I haven't been through what Tiff has been through with the band, but reading what I've read about it is enough for me. I too was going to get the band but fell in love with the idea of the sleeve after researching it. A year or so ago when I started thinking about the band, my sister (who is a nurse) tried to discourage me due to the foreign body aspect. I didn't totally get her point at the time and felt like she was being a party pooper. Then, a year later, I did more research and started to get the point. Clearly there are people out there who have been successful with the band, but I do think you need to consider how long it would take you to loose the weight IF everything went 100% ok with the band.
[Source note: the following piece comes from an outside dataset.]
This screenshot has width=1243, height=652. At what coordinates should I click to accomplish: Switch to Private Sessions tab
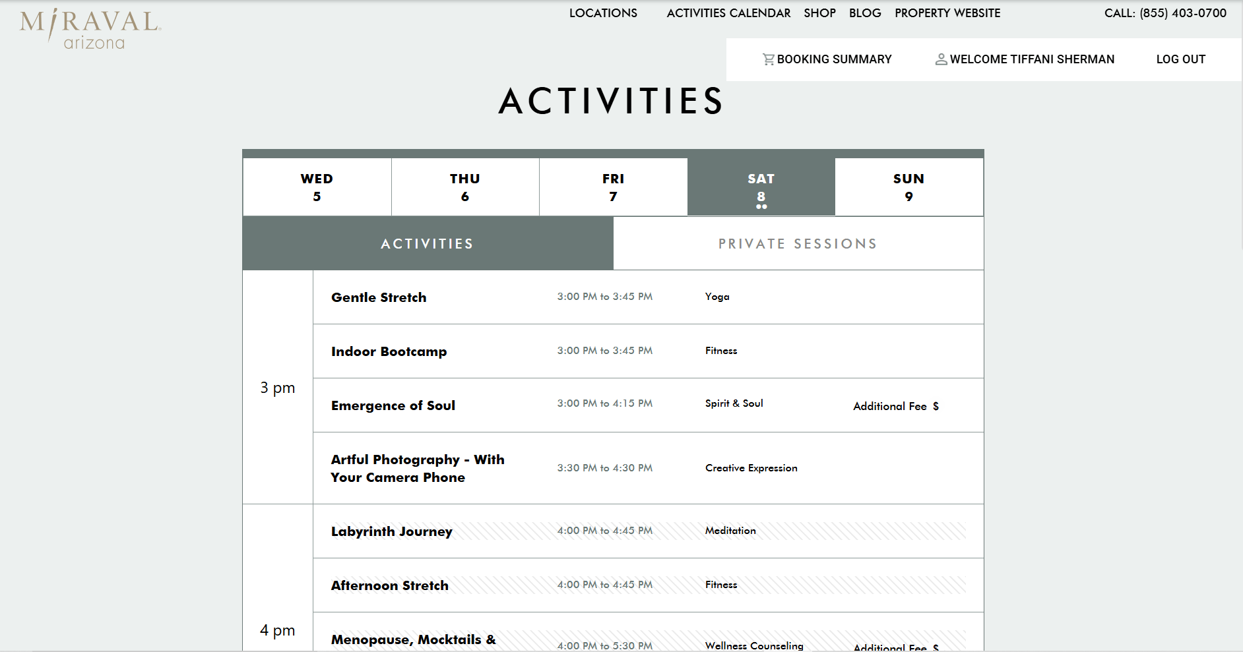coord(798,244)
I too am a single mother with little support to care for my child. Believe me, I spent many nights crying in my pillow thinking about something happening to me as a result of this surgery and leaving my child motherless. That's a BAD feeling! But I kept coming back to my real reasons for doing this. I wanted a better quality of life for me and my baby (who happens to be 4). I wanted to stop taking so many medications, be motivated to get out and explore the world with her, be happier and healthier and feel good about myself. All of those things are going to benefit her. Yes, there are risks and there is the possibility that something could happen to you. This is where you do your research about the doctor you choose and don't pick a doctor that you have any doubts about. If you are confident about your doc and his/her stats, you will go into surgery much less anxious.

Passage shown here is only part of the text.